Suppose we need to investigate a mutation from a gene string start to a gene string end where one mutation is defined as one single character changed in the gene string.
- For example, "AACCGGTT" --> "AACCGGTA" is one mutation.
There is also a gene bank bank that records all the valid gene mutations. A gene must be in bank to make it a valid gene string.

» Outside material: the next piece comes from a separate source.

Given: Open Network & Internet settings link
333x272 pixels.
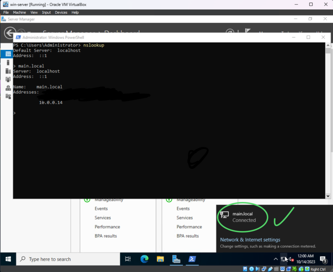Looking at the screenshot, I should (x=250, y=240).
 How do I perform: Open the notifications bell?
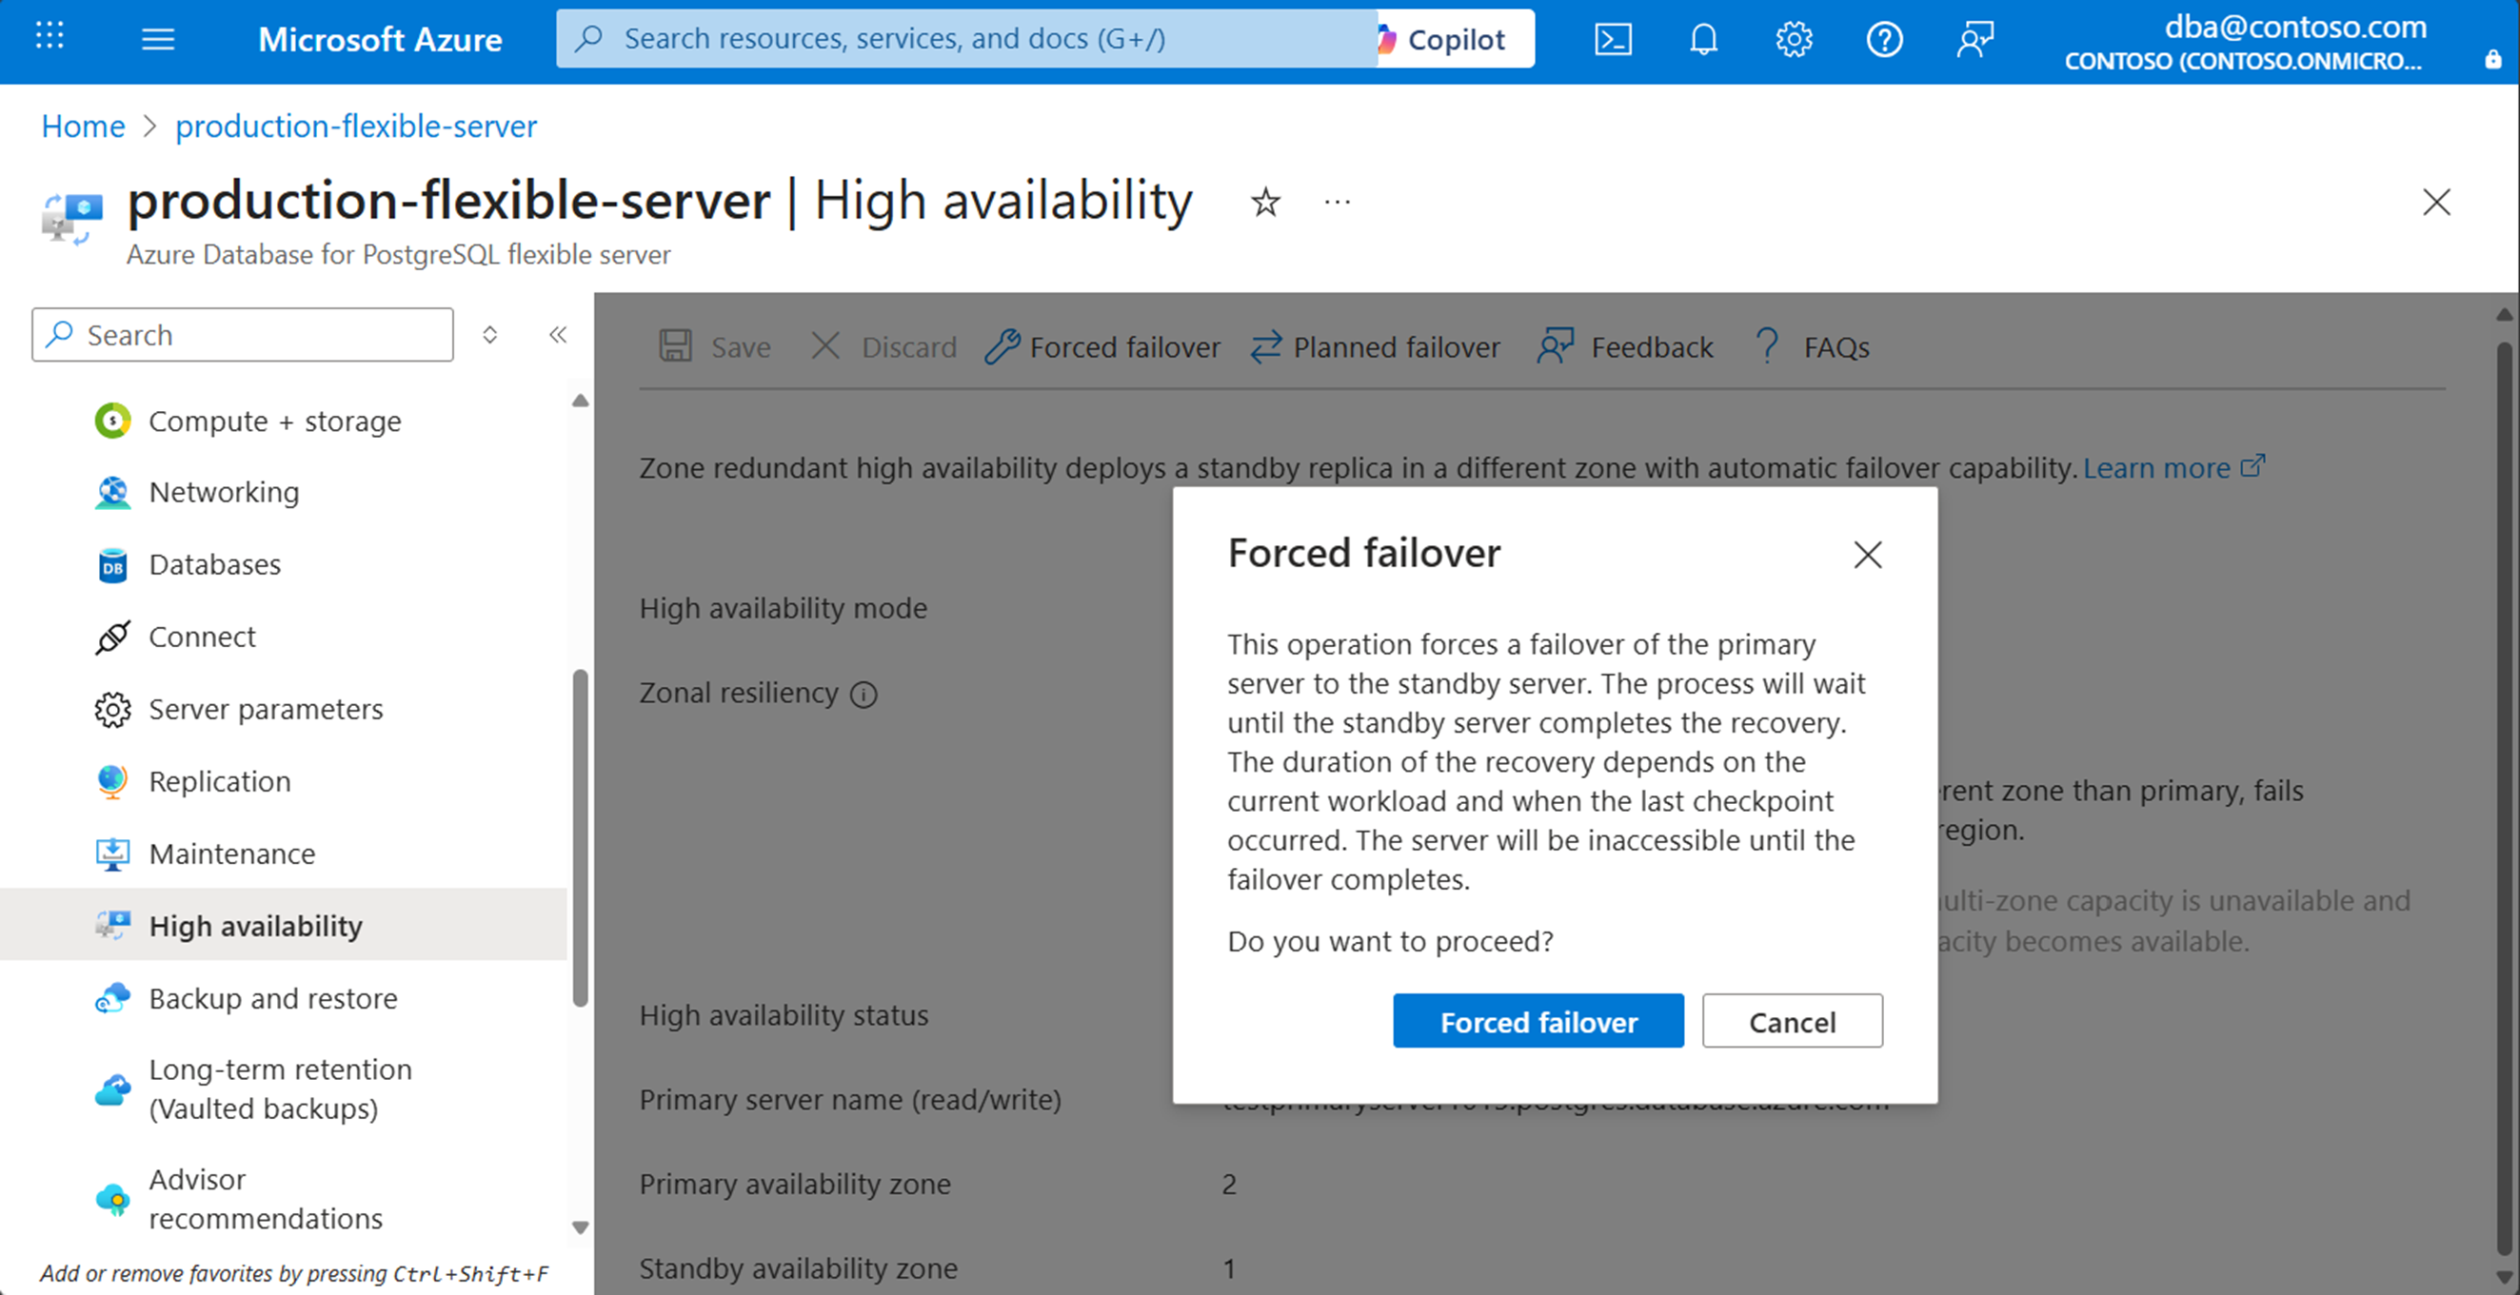(1703, 39)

Given the two gene strings start and end and the gene bank bank, return the minimum number of mutations needed to mutate from start to end. If there is no such a mutation, return -1.
Note that the starting point is assumed to be valid, so it might not be included in the bank.
A: BFS (Breadth-First Search)201Please respect copyright.PENANAnCg3YBK9yF
// better than use DFS as it just need to find out the shortest path.
class Solution {201Please respect copyright.PENANAeVWwHTxWFJ
public int minMutation(String start, String end, String[] bank) {201Please respect copyright.PENANAr93ND8y2sE
// Initialize a queue queue and a set seen. The queue will be used for BFS and the set will be used to prevent visiting a node more than once. Initially, the queue and set should hold start.201Please respect copyright.PENANA6gbxSO49q4
Queue<String> queue = new LinkedList<>();201Please respect copyright.PENANAERm6LqZO7s
Set<String> seen = new HashSet<>();201Please respect copyright.PENANAO1uJnmXUNl
queue.add(start);201Please respect copyright.PENANAtQVRpmRHxn
seen.add(start);201Please respect copyright.PENANA7Jtxv8pBSJ
201Please respect copyright.PENANAjwKj3321Jo
int steps = 0;201Please respect copyright.PENANAA0I2cBeDdo
201Please respect copyright.PENANAc5VLlK1fI1
while (!queue.isEmpty()) {201Please respect copyright.PENANAIVi0sG7OZ2
int nodesInQueue = queue.size();201Please respect copyright.PENANAOI6IUrWaMM
for (int j = 0; j < nodesInQueue; j++) {201Please respect copyright.PENANAN99hw1cWNX
String node = queue.remove();201Please respect copyright.PENANA9HiOO1cFnG
// Perform a BFS. At each node, if node == end, return the number of steps so far. Otherwise, iterate over all the neighbors. For each neighbor, if neighbor is not in seen and neighbor is in bank, add it to queue and seen.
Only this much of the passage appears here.